Goal of the exercise
Here are some records. Repeat them all exactly.

§ §

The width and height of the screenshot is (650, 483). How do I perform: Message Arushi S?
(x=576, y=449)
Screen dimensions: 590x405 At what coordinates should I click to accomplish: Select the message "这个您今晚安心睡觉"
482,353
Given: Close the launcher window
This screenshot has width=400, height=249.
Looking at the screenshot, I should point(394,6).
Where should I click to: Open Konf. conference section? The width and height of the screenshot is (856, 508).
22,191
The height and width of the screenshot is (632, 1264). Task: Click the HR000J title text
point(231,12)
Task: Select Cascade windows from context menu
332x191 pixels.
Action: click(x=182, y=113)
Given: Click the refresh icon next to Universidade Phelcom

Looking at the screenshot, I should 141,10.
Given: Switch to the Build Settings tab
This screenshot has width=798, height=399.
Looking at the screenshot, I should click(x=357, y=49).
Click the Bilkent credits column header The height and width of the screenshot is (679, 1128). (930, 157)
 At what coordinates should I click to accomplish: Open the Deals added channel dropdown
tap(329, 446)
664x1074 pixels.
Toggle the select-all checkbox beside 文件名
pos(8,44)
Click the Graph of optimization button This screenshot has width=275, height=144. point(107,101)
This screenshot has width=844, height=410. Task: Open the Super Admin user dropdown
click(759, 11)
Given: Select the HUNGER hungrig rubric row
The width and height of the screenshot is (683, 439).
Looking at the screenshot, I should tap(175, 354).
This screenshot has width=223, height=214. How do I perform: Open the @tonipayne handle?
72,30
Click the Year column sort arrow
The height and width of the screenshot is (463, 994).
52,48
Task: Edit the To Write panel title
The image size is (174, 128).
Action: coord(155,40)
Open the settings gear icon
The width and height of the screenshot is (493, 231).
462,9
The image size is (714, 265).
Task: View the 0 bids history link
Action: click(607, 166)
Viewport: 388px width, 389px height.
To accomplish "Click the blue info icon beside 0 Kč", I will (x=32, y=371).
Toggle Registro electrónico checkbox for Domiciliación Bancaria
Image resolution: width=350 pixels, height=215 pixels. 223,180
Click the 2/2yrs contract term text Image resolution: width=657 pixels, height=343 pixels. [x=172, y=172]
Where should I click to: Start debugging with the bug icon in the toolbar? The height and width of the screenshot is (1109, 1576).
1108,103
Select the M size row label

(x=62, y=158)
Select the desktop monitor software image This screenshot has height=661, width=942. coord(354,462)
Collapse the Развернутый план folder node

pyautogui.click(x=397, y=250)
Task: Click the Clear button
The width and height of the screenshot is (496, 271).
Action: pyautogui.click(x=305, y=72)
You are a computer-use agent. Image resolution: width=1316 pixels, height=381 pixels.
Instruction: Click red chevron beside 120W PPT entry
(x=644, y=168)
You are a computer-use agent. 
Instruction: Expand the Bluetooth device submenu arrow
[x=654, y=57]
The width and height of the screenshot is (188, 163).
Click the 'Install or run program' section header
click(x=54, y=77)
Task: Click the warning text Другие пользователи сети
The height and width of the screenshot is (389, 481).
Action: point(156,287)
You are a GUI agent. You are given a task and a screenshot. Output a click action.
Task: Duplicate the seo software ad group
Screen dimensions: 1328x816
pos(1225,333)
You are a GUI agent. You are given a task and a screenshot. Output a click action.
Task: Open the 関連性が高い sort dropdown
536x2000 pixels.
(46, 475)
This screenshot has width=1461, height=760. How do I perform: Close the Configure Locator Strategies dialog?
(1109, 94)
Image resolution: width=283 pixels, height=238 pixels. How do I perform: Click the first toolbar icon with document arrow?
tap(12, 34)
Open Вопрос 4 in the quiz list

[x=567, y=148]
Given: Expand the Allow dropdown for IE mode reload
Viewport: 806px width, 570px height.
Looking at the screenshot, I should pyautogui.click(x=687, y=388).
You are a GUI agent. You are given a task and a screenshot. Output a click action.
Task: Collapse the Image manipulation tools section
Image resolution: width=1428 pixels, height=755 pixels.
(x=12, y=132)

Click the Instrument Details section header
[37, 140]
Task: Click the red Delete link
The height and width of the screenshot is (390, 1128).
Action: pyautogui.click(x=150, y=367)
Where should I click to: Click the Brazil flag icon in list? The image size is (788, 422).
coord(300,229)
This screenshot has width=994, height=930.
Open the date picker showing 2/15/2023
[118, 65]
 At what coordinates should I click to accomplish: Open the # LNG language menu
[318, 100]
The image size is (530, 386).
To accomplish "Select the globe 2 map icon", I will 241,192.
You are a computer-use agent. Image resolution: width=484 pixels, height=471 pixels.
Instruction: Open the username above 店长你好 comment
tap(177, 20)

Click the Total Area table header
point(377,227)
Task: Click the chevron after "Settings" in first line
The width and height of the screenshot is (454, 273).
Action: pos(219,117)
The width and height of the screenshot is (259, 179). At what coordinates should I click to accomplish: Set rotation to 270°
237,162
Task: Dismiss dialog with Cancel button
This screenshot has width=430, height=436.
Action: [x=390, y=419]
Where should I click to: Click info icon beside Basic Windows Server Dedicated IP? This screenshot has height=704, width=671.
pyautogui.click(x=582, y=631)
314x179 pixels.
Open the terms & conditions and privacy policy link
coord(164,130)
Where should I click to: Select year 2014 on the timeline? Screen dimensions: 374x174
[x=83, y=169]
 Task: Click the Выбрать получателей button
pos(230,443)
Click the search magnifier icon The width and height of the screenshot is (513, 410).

§ §

Task solution
The width and height of the screenshot is (650, 483). How do I perform: Message Arushi S?
(x=576, y=449)
Screen dimensions: 590x405 At what coordinates should I click to accomplish: Select the message "这个您今晚安心睡觉"
482,353
Given: Close the launcher window
This screenshot has width=400, height=249.
Looking at the screenshot, I should point(394,6).
Where should I click to: Open Konf. conference section? The width and height of the screenshot is (856, 508).
22,191
The height and width of the screenshot is (632, 1264). Task: Click the HR000J title text
point(231,12)
Task: Select Cascade windows from context menu
332x191 pixels.
Action: click(x=182, y=113)
Given: Click the refresh icon next to Universidade Phelcom

Looking at the screenshot, I should 141,10.
Given: Switch to the Build Settings tab
This screenshot has width=798, height=399.
Looking at the screenshot, I should click(x=357, y=49).
Click the Bilkent credits column header The height and width of the screenshot is (679, 1128). (930, 157)
 At what coordinates should I click to accomplish: Open the Deals added channel dropdown
tap(329, 446)
664x1074 pixels.
Toggle the select-all checkbox beside 文件名
pos(8,44)
Click the Graph of optimization button This screenshot has width=275, height=144. point(107,101)
This screenshot has width=844, height=410. Task: Open the Super Admin user dropdown
click(759, 11)
Given: Select the HUNGER hungrig rubric row
The width and height of the screenshot is (683, 439).
Looking at the screenshot, I should tap(175, 354).
This screenshot has width=223, height=214. How do I perform: Open the @tonipayne handle?
72,30
Click the Year column sort arrow
The height and width of the screenshot is (463, 994).
52,48
Task: Edit the To Write panel title
The image size is (174, 128).
Action: coord(155,40)
Open the settings gear icon
The width and height of the screenshot is (493, 231).
462,9
The image size is (714, 265).
Task: View the 0 bids history link
Action: click(607, 166)
Viewport: 388px width, 389px height.
To accomplish "Click the blue info icon beside 0 Kč", I will (x=32, y=371).
Toggle Registro electrónico checkbox for Domiciliación Bancaria
Image resolution: width=350 pixels, height=215 pixels. 223,180
Click the 2/2yrs contract term text Image resolution: width=657 pixels, height=343 pixels. [x=172, y=172]
Where should I click to: Start debugging with the bug icon in the toolbar? The height and width of the screenshot is (1109, 1576).
1108,103
Select the M size row label

(x=62, y=158)
Select the desktop monitor software image This screenshot has height=661, width=942. coord(354,462)
Collapse the Развернутый план folder node

pyautogui.click(x=397, y=250)
Task: Click the Clear button
The width and height of the screenshot is (496, 271).
Action: pyautogui.click(x=305, y=72)
You are a computer-use agent. Image resolution: width=1316 pixels, height=381 pixels.
Instruction: Click red chevron beside 120W PPT entry
(x=644, y=168)
You are a computer-use agent. 
Instruction: Expand the Bluetooth device submenu arrow
[x=654, y=57]
The width and height of the screenshot is (188, 163).
Click the 'Install or run program' section header
click(x=54, y=77)
Task: Click the warning text Другие пользователи сети
The height and width of the screenshot is (389, 481).
Action: point(156,287)
You are a GUI agent. You are given a task and a screenshot. Output a click action.
Task: Duplicate the seo software ad group
Screen dimensions: 1328x816
pos(1225,333)
You are a GUI agent. You are given a task and a screenshot. Output a click action.
Task: Open the 関連性が高い sort dropdown
536x2000 pixels.
(46, 475)
This screenshot has width=1461, height=760. How do I perform: Close the Configure Locator Strategies dialog?
(1109, 94)
Image resolution: width=283 pixels, height=238 pixels. How do I perform: Click the first toolbar icon with document arrow?
tap(12, 34)
Open Вопрос 4 in the quiz list

[x=567, y=148]
Given: Expand the Allow dropdown for IE mode reload
Viewport: 806px width, 570px height.
Looking at the screenshot, I should pyautogui.click(x=687, y=388).
You are a GUI agent. You are given a task and a screenshot. Output a click action.
Task: Collapse the Image manipulation tools section
Image resolution: width=1428 pixels, height=755 pixels.
(x=12, y=132)

Click the Instrument Details section header
[37, 140]
Task: Click the red Delete link
The height and width of the screenshot is (390, 1128).
Action: pyautogui.click(x=150, y=367)
Where should I click to: Click the Brazil flag icon in list? The image size is (788, 422).
coord(300,229)
This screenshot has width=994, height=930.
Open the date picker showing 2/15/2023
[118, 65]
 At what coordinates should I click to accomplish: Open the # LNG language menu
[318, 100]
The image size is (530, 386).
To accomplish "Select the globe 2 map icon", I will 241,192.
You are a computer-use agent. Image resolution: width=484 pixels, height=471 pixels.
Instruction: Open the username above 店长你好 comment
tap(177, 20)

Click the Total Area table header
point(377,227)
Task: Click the chevron after "Settings" in first line
The width and height of the screenshot is (454, 273).
Action: pos(219,117)
The width and height of the screenshot is (259, 179). At what coordinates should I click to accomplish: Set rotation to 270°
237,162
Task: Dismiss dialog with Cancel button
This screenshot has width=430, height=436.
Action: [x=390, y=419]
Where should I click to: Click info icon beside Basic Windows Server Dedicated IP? This screenshot has height=704, width=671.
pyautogui.click(x=582, y=631)
314x179 pixels.
Open the terms & conditions and privacy policy link
coord(164,130)
Where should I click to: Select year 2014 on the timeline? Screen dimensions: 374x174
[x=83, y=169]
 Task: Click the Выбрать получателей button
pos(230,443)
Click the search magnifier icon The width and height of the screenshot is (513, 410).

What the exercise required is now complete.